• Required action: Below are records; extract exactly the lines from the one containing "You are a computer-use" through the last, both included, and keep the pictures out.

(Saved entries)

----------

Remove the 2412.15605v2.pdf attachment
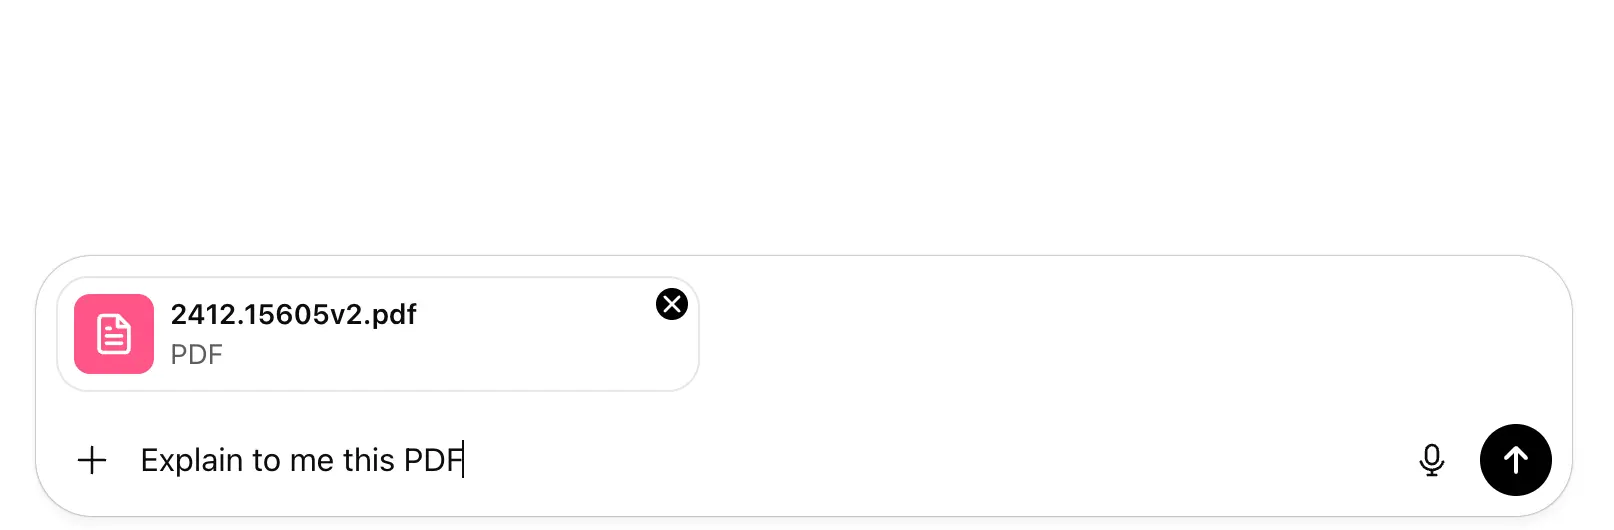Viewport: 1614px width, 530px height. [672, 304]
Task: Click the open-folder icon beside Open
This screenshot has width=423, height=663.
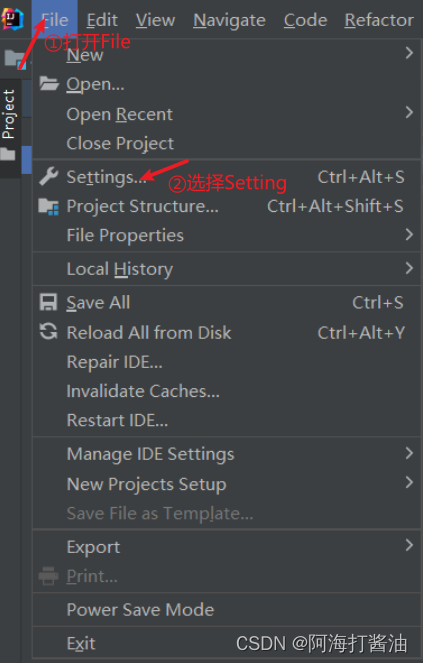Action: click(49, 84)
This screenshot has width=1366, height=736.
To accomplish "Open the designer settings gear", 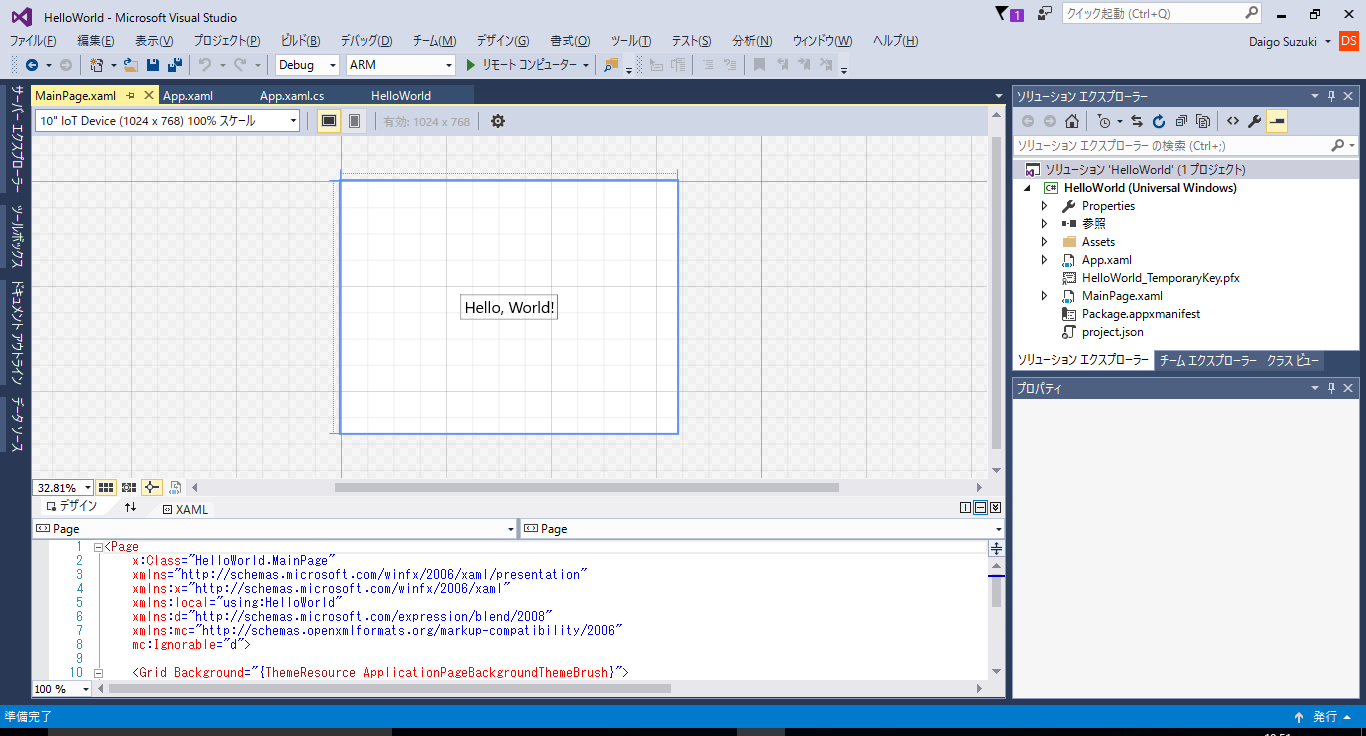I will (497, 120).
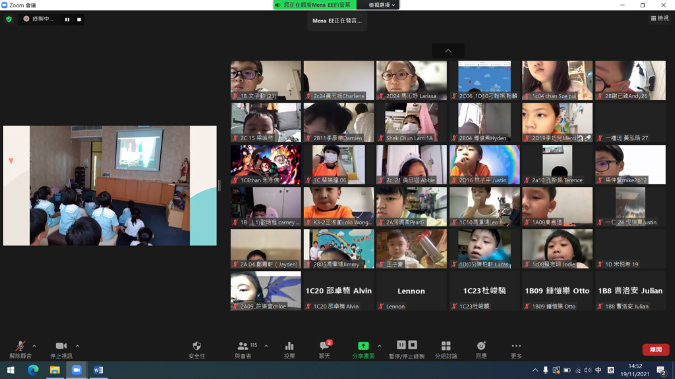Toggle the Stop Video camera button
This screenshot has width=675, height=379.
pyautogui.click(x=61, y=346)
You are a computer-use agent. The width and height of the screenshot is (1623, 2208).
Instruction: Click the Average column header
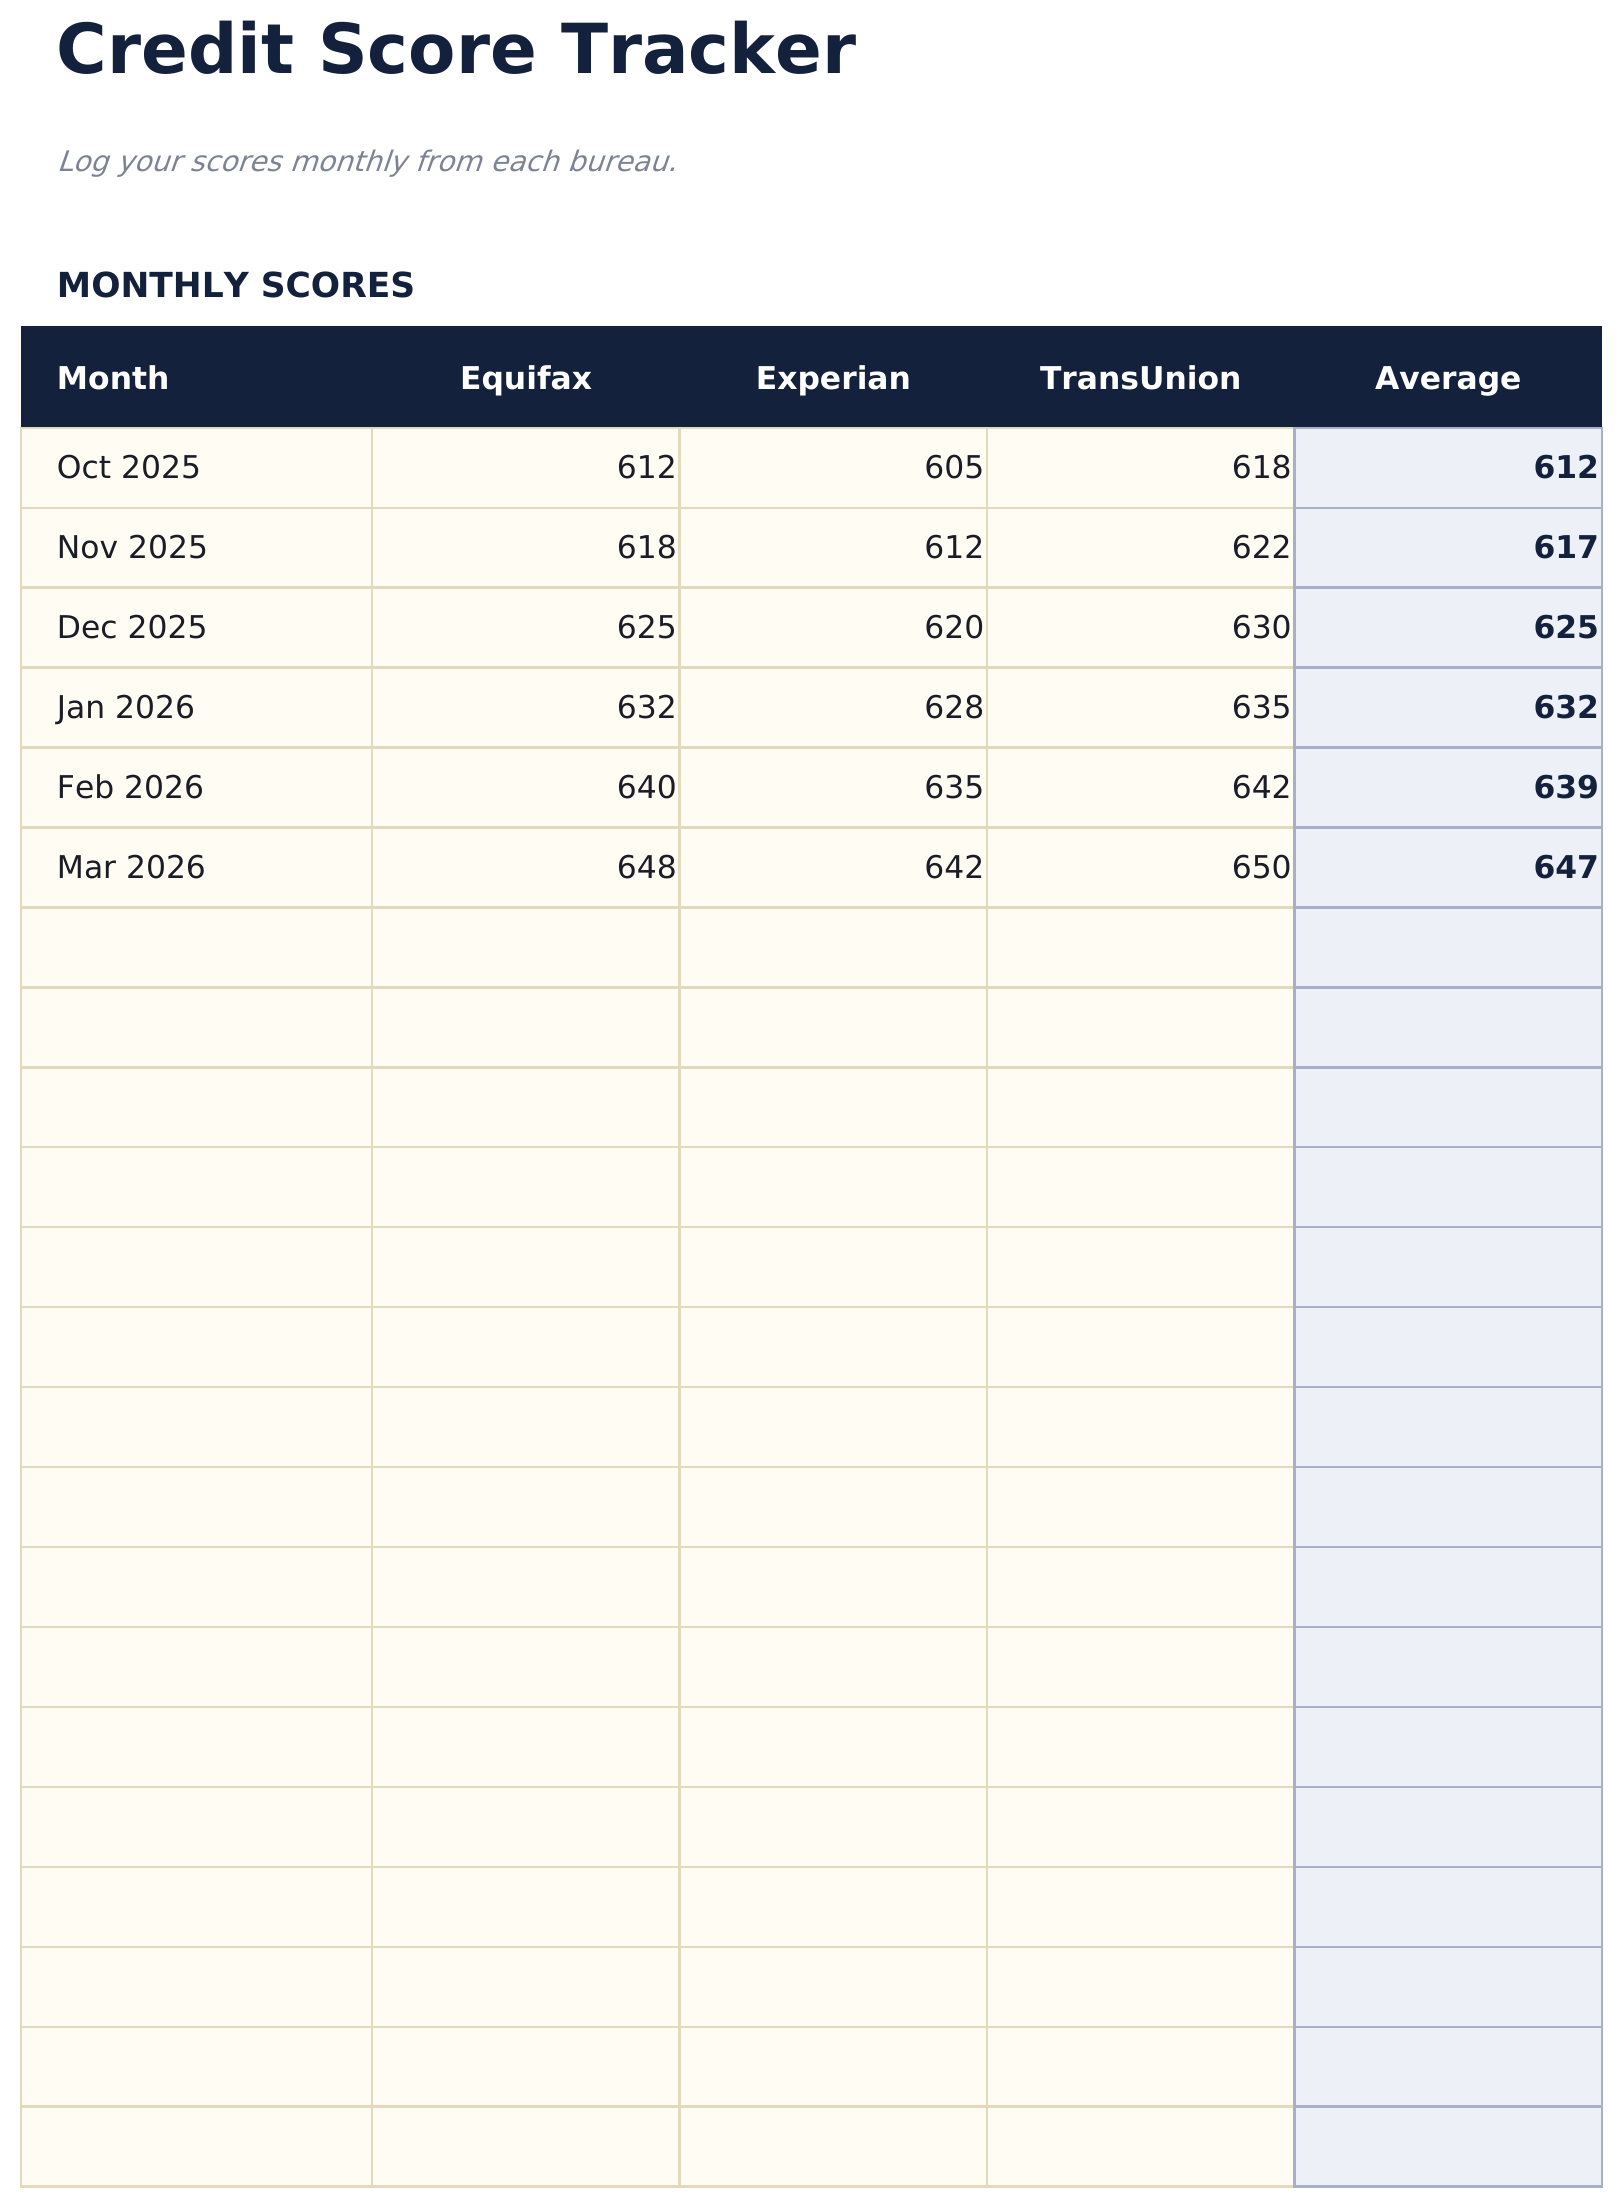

----------

• Task answer:
You are a computer-use agent. The width and height of the screenshot is (1623, 2208).
Instruction: Click the Average column header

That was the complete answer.